Today in academia: U.S. News has a ready rankings retort, Boston University has its new ad campaign snarked, a UC Berekeley bake sale gets inflammatory and college presidents are an aging bunch.

  • A tasteless bake sale that will sell pastries at $2.00 if you're White, $1.50 if you're Asian and $0.75 if you're Black... was supposed to be a controversial political stunt by UC Berkeley campus Republicans protesting efforts of colleges to increase diversity in favor of a "color blind" system. But the mocking bake sale (the Facebook page now appears deleted) was more than a little inflammatory for saying it will offer race-based, tiered-cost pastry items. On Monday, the UC Berkeley student senate unanimously condemned the stunt and the school's chancellor noted: "Some other students are now thinking of handing out free 'cupcakes of conscience' at the same time and place," as the Republican's sale. [San Franscisco Chronicle, The Daily Californian]
  • The proposed changes to all-powerful U.S. News rankings fall on deaf ears. If you're generally confused by why the U.S. News & World Report college rankings are all-powerful and think that the criteria of what makes a "best" college "best" should be rethought, then this Inside Higher Ed piece will be a fascinating read. Last Friday, a group of admissions counselors presented a report to U.S. News offering an assessment of the rankings that, among other things, called for the magazine to rethink how much emphasis it puts on SAT scores. Of course, the guy who oversees the U.S. News rankings, Robert Morse, had a handy retort ready: "As long as colleges and universities continue to weight test scores and class ranking as a crucial component of admissions criteria, Morse said, it is hypocritical for institutions to ask U.S. News not to do the same." [Inside Higher Ed]

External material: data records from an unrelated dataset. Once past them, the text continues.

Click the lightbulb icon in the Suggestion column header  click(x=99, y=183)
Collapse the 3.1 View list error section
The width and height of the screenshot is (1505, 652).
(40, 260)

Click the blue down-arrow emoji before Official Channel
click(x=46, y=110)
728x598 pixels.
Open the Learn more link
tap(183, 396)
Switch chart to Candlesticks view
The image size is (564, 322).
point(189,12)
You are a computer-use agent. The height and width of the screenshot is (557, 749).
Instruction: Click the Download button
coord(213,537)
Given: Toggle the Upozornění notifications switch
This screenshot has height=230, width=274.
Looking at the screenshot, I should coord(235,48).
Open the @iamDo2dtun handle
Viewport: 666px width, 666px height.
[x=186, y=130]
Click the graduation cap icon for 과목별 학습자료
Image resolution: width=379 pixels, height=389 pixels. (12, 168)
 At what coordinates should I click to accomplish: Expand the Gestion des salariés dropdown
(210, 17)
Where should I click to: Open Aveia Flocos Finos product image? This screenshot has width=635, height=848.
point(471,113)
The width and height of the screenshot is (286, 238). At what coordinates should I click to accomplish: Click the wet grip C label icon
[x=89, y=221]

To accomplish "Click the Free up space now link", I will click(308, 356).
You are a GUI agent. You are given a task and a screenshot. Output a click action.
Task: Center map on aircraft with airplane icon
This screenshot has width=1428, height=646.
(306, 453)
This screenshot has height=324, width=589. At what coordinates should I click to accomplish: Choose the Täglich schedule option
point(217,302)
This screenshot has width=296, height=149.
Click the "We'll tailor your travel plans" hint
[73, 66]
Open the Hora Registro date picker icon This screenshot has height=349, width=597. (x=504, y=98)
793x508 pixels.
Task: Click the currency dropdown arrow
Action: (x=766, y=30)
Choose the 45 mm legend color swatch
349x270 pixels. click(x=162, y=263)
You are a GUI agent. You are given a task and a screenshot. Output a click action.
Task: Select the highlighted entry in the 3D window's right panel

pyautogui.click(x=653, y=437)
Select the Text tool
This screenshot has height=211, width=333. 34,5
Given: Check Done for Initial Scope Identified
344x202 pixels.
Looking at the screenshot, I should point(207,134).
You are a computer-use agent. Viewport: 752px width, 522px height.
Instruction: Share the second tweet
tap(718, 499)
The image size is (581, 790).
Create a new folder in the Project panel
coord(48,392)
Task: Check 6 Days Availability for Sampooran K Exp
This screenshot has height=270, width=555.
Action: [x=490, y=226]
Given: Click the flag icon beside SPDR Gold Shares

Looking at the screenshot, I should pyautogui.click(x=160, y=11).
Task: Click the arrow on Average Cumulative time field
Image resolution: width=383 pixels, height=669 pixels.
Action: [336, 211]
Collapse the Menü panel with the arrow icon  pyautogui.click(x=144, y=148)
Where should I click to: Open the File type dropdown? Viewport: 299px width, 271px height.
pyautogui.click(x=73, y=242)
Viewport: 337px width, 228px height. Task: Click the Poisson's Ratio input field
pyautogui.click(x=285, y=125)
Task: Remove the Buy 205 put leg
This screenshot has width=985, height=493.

  • 'The World Needs To Know' about Boston University's new ad campaign. The New York Times spends a lot of text (three pages online) dissecting the University's new branding effort aimed at thought leaders. And since "The world needs to know" isn't a very complicated slogan to unpack, the paper judiciously quotes author Zac Bissonnette, who offers a few zingers about these types of academic campaigns: "If a few high-resolution photos and some clichés about 'thinking differently about the world' are enough to influence your decision about an investment in higher education, you really have to rethink whether you have the brain power to benefit from college." [The New York Times]
  • The annoying things that every college president has to deal with.  Sure, college presidents are aging (average age is reportedly 60) and according to the Chronicle there is now a new period of rapid turnover underway at major universities. It can also be a thankless job. This is how Ruth Simmons, who recently stepped down as Brown University president, framed it to the news outlet: "It's no fun to be followed around by a campus newspaper. It's no fun to have people writing blogs about you," she says. "And yet, if we cannot do this work without it, we must endure." [Chronicle of Higher Education]
  • Trend: college students aren't eating on trays anymore.  And it doesn't even seem to have anything to do with the tray's being unwieldy or uncool. USA Today cites a Sustainable Endowments Institute survey "finding that a number of schools going 'trayless' has increased dramatically over the past few years." There are some numbers in the article to back the trend story up, but mostly it seems "going trayless" is just an eco-friendly trend that also happens to be cost effective: "A 2008 study by Aramark Food Services on the effects of trayless dining found that food waste per-person fell nearly 30%." [USA Today]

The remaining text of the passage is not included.